__REQUIREMENT A__: In the article on precision-guided munitions, what items do the kits that Iran has sought to supply to Hezbollah include?
__REQUIREMENT B__: Please quote the article on precision-guided munitions word for word, beginning at the words "Uzi Rubin, founding" and stopping after "missile arsenal precision.".
__REQUIREMENT C__: Continue the article on precision-guided munitions from its last sentence.
==== TEXT BLOCK
In January, Jonathan Schanzer, senior vice-president for research at the Foundation for Defense of Democracies, wrote at Commentary wrote that in recent airstrikes in Syria Israel’s “targets are precision-guided munitions.” Iran has sought to supply Hezbollah with kits for these munitions. The munitions are abbreviated as PGMs. Iran is trying to find more clandestine ways to move the kits to Lebanon. Once in Hezbollah’s hands the kits, which include circuit boards, fins for rockets and software, can be assembled to integrate with Hezbollah’s arsenal.

The Israel Defense Forces last year revealed how the PGM project has progressed. Iran once tried to move whole missiles, with the guidance installed, via Syria. “Most of these efforts were prevented by attacks attributed to Israel.” Iran then tried to move the kits to Hezbollah and then to set up factories in Lebanon to convert rockets locally so as to not have to expose the kits and missiles in Syria on the way to Hezbollah. The IDF published photos of the alleged PMG factory sites in Lebanon in September 2019.

Uzi Rubin, founding director of Israel’s Missile Defense Organization, wrote in June at the Begin-Sadat Center for Strategic Studies, that the PGM threat need to be taken seriously. They can paralyze civilian and military infrastructure he notes. The weapons can win wars. “Israel should do everything in its power not only to prevent defeat by them but to use them to defeat its enemies.”

Once Hezbollah has these weapons it could launch an operation “firing salvoes of precision missiles to paralyze Israel’s air bases.” Rubin notes that Israel’s air defense, such as Iron Dome and David’s Sling, “will probably be able to destroy most incoming missiles, but not all of them.”
Nasrallah has boasted of the precision of Hezbollah’s missiles. According to foreign reports in February 2019 Hezbollah had attempted to receive GPS “suitcase kits” from Iran for upgrading its missile arsenal precision.

We also know that as far back as 2017 Ynet warned that Iran was using the Iran Deal to upgrade the precision of its rockets. These GPS-guided missiles were turning “dumb” rockets into precision munitions. Iran tested them against ISIS and then used them against Kurdish dissidents in 2018 and fired ballistic missiles at a US base in Iraq in January. It also sent ballistic missiles to Iraqi militias in 2018 and 2019.
========
==== DATA EXCERPTS
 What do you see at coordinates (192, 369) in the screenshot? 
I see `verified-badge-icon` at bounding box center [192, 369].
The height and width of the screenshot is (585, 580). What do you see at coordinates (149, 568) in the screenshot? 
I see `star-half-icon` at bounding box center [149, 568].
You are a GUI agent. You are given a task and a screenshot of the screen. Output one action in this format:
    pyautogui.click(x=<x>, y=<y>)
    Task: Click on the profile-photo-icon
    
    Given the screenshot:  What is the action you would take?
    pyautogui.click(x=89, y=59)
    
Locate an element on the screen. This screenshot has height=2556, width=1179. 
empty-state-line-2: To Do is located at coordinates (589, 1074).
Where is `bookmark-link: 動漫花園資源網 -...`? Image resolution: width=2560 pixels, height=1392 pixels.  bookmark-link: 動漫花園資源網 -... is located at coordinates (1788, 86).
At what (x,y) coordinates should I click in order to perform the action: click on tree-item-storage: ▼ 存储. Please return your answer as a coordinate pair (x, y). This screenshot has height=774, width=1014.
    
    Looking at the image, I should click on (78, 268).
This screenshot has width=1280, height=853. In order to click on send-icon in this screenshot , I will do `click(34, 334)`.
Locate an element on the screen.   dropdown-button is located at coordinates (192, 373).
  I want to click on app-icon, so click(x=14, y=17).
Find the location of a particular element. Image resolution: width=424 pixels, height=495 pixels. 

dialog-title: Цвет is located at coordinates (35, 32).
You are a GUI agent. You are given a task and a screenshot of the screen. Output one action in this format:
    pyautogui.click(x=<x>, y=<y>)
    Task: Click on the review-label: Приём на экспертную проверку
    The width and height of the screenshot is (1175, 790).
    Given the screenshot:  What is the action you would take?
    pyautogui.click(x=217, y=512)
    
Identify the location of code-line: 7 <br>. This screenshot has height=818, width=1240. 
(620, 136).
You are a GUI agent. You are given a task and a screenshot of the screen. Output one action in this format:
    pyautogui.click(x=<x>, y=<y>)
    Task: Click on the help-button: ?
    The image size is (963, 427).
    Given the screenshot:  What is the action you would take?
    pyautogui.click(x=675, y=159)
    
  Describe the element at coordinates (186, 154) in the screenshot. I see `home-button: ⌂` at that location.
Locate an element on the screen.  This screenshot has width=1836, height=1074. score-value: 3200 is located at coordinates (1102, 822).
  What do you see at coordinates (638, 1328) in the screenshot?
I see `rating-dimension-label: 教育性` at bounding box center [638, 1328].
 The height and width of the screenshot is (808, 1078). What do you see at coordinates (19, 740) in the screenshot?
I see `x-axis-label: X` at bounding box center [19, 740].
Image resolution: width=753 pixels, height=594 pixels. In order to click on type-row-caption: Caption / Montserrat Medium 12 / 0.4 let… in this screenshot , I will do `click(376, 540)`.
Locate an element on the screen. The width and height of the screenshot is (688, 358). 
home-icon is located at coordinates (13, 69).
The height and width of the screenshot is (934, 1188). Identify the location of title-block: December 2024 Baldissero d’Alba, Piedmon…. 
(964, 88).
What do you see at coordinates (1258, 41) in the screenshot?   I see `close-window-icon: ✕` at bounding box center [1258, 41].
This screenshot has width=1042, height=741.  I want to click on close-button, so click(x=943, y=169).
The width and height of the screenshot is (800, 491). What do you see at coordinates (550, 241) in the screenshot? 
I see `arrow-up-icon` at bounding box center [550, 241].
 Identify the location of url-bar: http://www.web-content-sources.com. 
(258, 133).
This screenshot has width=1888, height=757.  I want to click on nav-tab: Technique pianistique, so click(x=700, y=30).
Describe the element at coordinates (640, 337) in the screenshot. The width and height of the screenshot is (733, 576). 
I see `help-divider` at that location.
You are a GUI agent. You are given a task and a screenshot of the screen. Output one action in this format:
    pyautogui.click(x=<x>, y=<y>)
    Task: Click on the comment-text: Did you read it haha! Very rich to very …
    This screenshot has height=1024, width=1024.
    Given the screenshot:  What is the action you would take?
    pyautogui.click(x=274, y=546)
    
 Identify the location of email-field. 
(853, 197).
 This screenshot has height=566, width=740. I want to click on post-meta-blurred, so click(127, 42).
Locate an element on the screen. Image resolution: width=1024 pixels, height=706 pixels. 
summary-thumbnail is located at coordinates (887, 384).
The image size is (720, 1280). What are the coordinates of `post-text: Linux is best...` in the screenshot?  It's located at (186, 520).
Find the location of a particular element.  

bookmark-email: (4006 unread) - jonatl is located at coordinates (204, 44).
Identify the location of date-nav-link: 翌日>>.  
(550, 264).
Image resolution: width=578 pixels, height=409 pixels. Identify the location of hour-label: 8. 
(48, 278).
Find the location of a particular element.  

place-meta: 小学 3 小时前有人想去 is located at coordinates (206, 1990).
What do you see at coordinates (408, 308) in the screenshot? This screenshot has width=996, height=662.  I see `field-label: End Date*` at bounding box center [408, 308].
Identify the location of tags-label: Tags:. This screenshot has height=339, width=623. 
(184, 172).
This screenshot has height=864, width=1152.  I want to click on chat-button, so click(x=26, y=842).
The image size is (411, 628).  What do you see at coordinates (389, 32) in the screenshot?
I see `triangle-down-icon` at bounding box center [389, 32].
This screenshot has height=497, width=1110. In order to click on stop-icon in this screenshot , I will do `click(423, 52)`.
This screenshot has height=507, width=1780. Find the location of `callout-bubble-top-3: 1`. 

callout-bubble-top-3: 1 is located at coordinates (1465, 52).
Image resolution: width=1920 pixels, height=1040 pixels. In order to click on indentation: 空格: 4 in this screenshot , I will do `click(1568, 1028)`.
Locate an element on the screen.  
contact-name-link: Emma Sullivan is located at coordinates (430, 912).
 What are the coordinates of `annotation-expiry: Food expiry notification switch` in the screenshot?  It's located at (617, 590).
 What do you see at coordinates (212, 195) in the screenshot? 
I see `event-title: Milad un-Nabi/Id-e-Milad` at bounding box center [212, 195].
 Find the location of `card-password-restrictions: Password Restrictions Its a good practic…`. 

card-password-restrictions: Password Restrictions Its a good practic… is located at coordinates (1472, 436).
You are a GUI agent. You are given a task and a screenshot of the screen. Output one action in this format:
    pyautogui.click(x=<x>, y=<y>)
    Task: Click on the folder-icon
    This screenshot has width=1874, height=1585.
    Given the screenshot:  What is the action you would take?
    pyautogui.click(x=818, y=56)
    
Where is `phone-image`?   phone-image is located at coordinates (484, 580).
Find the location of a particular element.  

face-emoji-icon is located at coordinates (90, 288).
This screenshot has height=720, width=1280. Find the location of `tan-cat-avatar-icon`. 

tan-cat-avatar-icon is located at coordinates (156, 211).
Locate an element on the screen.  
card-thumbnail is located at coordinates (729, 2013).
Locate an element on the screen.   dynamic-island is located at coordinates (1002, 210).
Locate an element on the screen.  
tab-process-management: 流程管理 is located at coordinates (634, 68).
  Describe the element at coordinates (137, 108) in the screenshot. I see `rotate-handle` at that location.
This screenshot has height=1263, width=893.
========
__EXERCISE ANSWER A__: Circuit boards, fins for rockets, and software.

__EXERCISE ANSWER B__:
Uzi Rubin, founding director of Israel’s Missile Defense Organization, wrote in June at the Begin-Sadat Center for Strategic Studies, that the PGM threat need to be taken seriously. They can paralyze civilian and military infrastructure he notes. The weapons can win wars. “Israel should do everything in its power not only to prevent defeat by them but to use them to defeat its enemies.”

Once Hezbollah has these weapons it could launch an operation “firing salvoes of precision missiles to paralyze Israel’s air bases.” Rubin notes that Israel’s air defense, such as Iron Dome and David’s Sling, “will probably be able to destroy most incoming missiles, but not all of them.”
Nasrallah has boasted of the precision of Hezbollah’s missiles. According to foreign reports in February 2019 Hezbollah had attempted to receive GPS “suitcase kits” from Iran for upgrading its missile arsenal precision.

__EXERCISE ANSWER C__:
According to the Alma Research Center in July Hezbollah has 28 launch sites for rockets in Beirut. The report notes that these sites include Fateh 110 missiles and that “these particular missiles are subject to Hezbollah’s missile precision project.” Launch sites are located in southern Beirut.

We need to understand the PGM threat and its links to the tragedy in Beirut as part of the same context. Hezbollah’s hijacking of Lebanon’s government helped cause the corruption, irresponsibility and non-accountability that led the government not to secure a warehouse full of dangerous ammonium nitrate. Hezbollah traffics in the same dangerous chemicals, even if it wasn’t linked to this warehouse. Hezbollah has hollowed out Lebanon to create smuggling networks, such that people are fearful to demand accountability regarding things like a warehouse full of explosive material.

Hezbollah has stockpiled weapons in other places in Beirut. It is building factories to transform rockets into precision munitions. It has threatened to use those rockets against Israeli infrastructure and Nasrallah has said in speeches he could target things like gas storage in Israel to harm civilians. That Hezbollah uses other warehouses to store weapons is known and that it uses them in civilian areas is also well known. Any attempt to challenge Hezbollah has been met with assassinations and threats in Lebanon.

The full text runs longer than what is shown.